▶ _Task instructions_:
In the excerpt on equity research firms, repeat the text from "- Barclays—The equity" to "coordinated global views." word for word.
BEGIN Excerpt
Best Equity Research Firms
Below are some of the top-ranking equity search firms.
- JP Morgan—J.P. Morgan’s Research team uses state-of-the-art technologies and innovative tools to provide clients with top-notch analysis and investment advice.
- Barclays—The equity research teams cover hundreds of stocks across the Americas and Europe, delivering event analysis, stock ideas, and sector themes. They collaborate with other teams to offer clients unique, cross-asset perspectives on industries and markets.
- Credit Suisse AG—The team has original research on over 3,000 companies with thought-provoking thematic analysis, differentiated trading ideas, and coordinated global views.
- Bank of America Financial Center—The company offers comprehensive research and analysis for both institutional and retail clients. It encompasses over 4,000 companies across 35 global sectors in developed and emerging markets. Its research involves fundamental and technical analysis as well as hedging strategies.
- Morgan Stanley—Through timely, in-depth analysis of companies, industries, markets, and world economies, Morgan Stanley has earned its reputation as a leader in investment research.
Things to consider when hiring an equity research firm
When evaluating an equity research firm, it’s essential to consider the experience and reputation of its analysts, the firm’s track record of accurate stock picks and recommendations, the depth and quality of their research reports, the firm's access to company management and industry experts, their industry specialization, the firm's coverage universe, the timeliness of their research, and the overall transparency and integrity of their research process.
END Excerpt
BEGIN Dataset extract
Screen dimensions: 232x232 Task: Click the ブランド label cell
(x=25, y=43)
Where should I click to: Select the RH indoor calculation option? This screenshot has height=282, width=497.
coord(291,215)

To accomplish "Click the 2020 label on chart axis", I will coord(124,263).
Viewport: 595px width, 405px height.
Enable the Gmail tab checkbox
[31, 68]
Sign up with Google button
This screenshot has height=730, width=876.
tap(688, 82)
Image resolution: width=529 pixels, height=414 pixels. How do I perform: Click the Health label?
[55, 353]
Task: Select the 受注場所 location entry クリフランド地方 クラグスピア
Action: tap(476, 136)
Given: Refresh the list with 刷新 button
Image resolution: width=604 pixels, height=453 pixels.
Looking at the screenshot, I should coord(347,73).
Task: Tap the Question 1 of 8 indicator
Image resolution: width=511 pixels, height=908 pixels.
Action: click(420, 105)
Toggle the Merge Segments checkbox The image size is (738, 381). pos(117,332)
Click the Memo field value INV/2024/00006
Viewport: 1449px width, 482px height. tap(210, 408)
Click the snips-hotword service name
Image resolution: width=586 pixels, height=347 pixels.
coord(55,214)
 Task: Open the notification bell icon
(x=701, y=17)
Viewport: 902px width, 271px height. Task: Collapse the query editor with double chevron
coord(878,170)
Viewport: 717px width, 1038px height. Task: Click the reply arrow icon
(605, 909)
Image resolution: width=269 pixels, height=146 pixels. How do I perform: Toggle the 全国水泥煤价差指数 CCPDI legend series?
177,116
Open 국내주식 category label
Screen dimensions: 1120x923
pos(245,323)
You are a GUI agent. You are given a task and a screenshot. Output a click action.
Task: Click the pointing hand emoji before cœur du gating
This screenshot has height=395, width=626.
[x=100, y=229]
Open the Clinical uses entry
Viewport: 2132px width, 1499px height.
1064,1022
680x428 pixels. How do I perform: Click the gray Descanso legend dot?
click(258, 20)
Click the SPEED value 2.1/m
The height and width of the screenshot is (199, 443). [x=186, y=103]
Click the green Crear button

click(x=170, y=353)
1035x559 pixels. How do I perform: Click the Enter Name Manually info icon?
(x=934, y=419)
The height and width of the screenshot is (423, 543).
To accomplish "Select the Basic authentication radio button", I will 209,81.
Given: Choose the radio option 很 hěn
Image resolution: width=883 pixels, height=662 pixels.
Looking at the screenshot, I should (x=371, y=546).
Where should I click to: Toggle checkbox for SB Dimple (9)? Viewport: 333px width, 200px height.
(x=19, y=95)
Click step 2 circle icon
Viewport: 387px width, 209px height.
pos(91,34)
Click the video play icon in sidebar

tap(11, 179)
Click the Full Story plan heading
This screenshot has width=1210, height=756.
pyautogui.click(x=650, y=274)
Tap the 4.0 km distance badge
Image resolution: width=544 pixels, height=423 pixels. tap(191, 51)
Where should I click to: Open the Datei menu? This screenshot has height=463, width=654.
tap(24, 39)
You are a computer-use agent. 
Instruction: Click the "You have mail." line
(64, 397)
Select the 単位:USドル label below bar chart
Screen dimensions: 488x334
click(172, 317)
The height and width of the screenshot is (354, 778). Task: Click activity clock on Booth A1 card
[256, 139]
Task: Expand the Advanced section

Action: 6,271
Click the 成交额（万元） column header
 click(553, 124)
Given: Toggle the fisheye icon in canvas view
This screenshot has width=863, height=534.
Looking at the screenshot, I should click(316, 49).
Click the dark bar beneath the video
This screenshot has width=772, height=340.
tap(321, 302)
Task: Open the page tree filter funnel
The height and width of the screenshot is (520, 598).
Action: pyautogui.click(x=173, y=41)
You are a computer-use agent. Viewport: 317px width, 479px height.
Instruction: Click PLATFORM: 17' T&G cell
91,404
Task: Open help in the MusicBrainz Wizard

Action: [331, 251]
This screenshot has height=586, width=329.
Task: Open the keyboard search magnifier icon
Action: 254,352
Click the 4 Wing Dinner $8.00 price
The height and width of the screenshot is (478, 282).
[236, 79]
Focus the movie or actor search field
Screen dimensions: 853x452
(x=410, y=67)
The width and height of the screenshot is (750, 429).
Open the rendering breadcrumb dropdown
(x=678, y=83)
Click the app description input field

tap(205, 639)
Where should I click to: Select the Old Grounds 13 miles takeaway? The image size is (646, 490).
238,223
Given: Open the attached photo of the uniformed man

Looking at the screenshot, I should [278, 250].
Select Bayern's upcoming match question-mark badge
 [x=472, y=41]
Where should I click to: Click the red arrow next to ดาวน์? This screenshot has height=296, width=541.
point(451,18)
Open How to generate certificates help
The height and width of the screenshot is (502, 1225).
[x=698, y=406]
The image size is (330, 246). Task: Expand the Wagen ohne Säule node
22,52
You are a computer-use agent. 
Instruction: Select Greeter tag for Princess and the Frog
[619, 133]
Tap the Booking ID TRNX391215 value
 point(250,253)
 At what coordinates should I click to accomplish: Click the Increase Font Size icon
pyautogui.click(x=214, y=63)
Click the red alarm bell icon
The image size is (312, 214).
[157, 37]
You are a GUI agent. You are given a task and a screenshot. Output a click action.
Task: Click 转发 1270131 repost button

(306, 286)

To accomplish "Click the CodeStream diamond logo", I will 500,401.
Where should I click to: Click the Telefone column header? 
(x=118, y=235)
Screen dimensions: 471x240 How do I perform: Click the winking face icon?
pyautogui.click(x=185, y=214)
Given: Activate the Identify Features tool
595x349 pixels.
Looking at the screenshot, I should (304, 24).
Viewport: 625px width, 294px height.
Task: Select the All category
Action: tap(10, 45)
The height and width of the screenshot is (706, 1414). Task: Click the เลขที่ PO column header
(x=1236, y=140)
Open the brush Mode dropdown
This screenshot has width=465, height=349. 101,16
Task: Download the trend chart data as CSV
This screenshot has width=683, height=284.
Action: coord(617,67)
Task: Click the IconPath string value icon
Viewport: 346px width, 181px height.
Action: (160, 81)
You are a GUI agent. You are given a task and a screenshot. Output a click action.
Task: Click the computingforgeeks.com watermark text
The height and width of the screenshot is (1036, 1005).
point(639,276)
END Dataset extract
▶ _Solution to this exercise_:
- Barclays—The equity research teams cover hundreds of stocks across the Americas and Europe, delivering event analysis, stock ideas, and sector themes. They collaborate with other teams to offer clients unique, cross-asset perspectives on industries and markets.
- Credit Suisse AG—The team has original research on over 3,000 companies with thought-provoking thematic analysis, differentiated trading ideas, and coordinated global views.